En passant, le CSSS du Granit était en 2015 l’établissement de santé au Québec qui détenait le plus faible taux d’encadrement sur les 182 établissements du réseau de la santé et des services sociaux et détenait l’un de ses plus faibles taux d’absentéisme au travail.

— Pierre Latulippe, retraité depuis 2015

Des soins à hauteur humaine

Je suis tellement d’accord avec le retour aux établissements de proximité qui rassemblent les valeurs et les réalités d’un même milieu social. Et que l’administration/direction/budgets des soins aigus soient dissociés de ceux des soins communautaires et CHSLD. Il faut revenir au temps où il y avait une gestion des établissements urbains et ruraux, des hôpitaux et CLSC/CHSLD, chacun regroupés avec leurs propres équipes de directions et leurs budgets. Les services offerts étaient à hauteur humaine, le personnel avait un sentiment d’appartenance… Je m’en souviens !

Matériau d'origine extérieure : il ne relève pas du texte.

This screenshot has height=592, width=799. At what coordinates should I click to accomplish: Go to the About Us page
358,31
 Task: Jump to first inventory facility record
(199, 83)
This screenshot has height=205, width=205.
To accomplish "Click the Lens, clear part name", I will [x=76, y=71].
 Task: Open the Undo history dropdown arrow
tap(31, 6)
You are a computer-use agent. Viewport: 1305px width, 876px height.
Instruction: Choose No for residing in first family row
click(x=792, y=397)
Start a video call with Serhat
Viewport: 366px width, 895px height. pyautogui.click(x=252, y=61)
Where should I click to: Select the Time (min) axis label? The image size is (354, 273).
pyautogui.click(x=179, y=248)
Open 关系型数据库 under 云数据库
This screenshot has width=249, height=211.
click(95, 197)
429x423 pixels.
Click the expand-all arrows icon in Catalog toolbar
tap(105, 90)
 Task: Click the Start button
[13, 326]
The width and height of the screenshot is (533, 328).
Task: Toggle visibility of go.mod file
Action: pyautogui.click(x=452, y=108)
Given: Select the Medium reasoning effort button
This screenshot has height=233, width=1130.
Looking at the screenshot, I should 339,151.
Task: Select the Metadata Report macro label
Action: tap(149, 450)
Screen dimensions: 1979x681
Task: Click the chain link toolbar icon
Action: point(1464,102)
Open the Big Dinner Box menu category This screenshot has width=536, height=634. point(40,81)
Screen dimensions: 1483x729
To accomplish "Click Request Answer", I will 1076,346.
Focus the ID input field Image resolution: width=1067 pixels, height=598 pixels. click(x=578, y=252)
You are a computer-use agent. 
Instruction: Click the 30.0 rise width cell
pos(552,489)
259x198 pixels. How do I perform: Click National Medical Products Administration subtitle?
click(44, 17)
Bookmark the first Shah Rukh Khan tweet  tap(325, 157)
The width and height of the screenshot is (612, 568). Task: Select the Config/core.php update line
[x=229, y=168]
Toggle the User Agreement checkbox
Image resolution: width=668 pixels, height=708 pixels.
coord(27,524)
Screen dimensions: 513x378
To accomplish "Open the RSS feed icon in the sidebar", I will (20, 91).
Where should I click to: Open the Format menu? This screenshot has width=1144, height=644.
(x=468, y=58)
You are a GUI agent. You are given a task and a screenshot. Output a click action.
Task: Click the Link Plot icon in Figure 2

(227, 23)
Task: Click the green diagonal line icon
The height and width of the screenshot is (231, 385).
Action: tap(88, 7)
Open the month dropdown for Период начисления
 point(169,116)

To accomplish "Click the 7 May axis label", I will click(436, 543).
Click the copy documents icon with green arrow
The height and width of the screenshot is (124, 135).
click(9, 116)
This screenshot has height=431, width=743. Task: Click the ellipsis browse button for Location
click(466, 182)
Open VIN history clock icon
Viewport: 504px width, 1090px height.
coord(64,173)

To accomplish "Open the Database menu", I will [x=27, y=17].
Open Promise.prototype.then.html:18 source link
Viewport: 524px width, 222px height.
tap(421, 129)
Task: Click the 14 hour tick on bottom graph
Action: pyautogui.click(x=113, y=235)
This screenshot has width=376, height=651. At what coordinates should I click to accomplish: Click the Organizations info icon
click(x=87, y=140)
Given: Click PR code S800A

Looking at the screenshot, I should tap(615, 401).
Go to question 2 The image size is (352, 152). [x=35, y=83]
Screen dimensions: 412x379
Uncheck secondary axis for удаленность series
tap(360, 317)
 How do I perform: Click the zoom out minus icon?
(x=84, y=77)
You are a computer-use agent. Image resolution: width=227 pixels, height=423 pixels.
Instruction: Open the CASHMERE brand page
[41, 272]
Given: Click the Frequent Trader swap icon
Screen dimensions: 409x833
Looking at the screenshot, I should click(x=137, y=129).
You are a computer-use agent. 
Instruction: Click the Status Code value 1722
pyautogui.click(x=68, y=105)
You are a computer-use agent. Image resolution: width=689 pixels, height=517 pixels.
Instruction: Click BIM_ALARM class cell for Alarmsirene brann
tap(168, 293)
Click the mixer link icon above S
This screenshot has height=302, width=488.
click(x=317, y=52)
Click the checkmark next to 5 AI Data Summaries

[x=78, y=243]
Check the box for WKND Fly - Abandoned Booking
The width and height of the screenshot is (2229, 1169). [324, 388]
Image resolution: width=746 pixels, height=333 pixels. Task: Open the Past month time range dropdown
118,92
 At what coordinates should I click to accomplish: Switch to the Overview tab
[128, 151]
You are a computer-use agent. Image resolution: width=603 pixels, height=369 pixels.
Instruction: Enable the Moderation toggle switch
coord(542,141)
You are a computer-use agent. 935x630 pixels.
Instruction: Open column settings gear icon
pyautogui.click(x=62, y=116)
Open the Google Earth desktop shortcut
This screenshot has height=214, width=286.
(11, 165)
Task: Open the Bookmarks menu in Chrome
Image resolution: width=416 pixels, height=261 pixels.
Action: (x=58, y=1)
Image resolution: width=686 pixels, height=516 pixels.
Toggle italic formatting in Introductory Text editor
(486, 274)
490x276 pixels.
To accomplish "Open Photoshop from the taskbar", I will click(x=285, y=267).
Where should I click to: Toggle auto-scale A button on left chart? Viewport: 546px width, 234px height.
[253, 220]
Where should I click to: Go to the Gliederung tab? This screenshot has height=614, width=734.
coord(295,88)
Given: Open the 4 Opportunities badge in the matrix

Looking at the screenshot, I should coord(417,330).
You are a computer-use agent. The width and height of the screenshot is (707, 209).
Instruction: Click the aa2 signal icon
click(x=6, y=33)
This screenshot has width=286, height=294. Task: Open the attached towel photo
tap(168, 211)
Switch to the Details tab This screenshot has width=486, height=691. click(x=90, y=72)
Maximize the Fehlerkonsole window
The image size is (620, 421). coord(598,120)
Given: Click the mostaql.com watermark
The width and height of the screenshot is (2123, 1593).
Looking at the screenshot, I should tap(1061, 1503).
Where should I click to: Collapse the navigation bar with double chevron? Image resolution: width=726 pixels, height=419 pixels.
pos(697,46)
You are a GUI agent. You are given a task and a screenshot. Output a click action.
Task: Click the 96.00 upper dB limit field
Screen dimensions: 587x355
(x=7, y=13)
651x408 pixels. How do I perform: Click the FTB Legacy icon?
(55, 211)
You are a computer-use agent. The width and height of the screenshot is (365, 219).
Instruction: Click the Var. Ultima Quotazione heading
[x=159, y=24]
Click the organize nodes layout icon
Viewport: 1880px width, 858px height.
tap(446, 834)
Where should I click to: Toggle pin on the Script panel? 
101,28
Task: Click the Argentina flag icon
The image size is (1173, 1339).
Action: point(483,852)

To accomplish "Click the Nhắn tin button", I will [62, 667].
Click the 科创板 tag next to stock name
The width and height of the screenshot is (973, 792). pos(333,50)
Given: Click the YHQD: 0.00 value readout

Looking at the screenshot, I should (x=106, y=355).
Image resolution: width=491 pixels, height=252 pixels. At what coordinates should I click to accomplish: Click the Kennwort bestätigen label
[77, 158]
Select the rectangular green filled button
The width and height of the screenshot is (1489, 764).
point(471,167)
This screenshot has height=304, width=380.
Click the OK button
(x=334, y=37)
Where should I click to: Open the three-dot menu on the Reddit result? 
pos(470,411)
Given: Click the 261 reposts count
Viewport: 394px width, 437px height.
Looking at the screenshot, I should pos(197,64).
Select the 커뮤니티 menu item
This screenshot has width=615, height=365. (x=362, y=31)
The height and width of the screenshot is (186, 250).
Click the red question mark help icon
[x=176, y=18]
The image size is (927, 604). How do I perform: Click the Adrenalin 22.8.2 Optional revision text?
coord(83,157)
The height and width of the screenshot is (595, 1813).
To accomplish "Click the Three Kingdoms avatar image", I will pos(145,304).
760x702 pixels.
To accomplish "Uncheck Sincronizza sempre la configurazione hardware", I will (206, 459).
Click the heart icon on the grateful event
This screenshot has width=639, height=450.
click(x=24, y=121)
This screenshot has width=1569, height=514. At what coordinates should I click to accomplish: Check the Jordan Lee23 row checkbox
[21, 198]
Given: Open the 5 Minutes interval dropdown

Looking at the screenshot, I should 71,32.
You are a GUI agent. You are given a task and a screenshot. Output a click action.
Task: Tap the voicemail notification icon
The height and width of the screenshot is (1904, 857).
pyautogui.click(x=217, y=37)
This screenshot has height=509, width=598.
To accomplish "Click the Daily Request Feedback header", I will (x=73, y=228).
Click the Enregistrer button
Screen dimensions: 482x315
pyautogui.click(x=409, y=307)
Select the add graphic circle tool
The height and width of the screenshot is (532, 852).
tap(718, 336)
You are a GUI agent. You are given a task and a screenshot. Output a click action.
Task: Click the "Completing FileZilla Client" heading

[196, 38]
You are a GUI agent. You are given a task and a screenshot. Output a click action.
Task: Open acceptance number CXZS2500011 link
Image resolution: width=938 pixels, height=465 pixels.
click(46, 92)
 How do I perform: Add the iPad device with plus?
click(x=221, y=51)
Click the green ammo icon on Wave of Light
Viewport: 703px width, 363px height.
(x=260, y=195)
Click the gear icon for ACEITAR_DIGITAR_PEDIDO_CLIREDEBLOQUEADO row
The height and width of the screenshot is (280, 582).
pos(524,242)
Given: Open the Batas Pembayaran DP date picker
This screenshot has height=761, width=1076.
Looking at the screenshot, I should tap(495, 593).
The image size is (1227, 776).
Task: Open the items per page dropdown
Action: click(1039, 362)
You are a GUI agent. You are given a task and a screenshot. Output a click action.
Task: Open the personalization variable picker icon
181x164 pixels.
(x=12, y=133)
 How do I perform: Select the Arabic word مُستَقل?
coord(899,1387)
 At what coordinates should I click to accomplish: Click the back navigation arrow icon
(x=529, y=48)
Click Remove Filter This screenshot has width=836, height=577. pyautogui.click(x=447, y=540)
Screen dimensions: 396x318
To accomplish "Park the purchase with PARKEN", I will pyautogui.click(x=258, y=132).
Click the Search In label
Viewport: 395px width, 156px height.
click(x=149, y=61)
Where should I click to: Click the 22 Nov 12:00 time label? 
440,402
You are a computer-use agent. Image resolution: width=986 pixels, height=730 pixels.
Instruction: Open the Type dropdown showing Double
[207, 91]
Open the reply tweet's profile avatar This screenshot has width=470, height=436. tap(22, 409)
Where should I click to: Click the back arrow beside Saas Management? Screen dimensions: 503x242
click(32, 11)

— Johanne Tremblay, infirmière

La seule voie possible

En tant qu’ancien chef du département de médecine spécialisée à l’hôpital Le Gardeur, j’ai pu constater les effets néfastes de la centralisation excessive issue de la réforme Barrette. Nous avons dû subir une fusion forcée avec un autre centre hospitalier à plus de 40 km de notre milieu avec une histoire et une philosophie très différentes.

Cela a amené un arrêt du développement de toute nouvelle activité clinique dans notre centre. L’administration est devenue distante, voire absente. Le personnel médical et infirmier est démotivé, sans implication réelle.

La complexité administrative de notre milieu a terrassé notre ancien PDG, M. Castonguay, qui a été démis de ses fonctions.

J’appuie entièrement le point de vue du regroupement qui suggère une direction générale locale, une direction des services professionnels locale, un conseil des médecins, des dentistes et des pharmaciens local et une table des chefs efficace.

Cela demeure la seule voie possible pour sauver nos centres hospitaliers et Le Gardeur.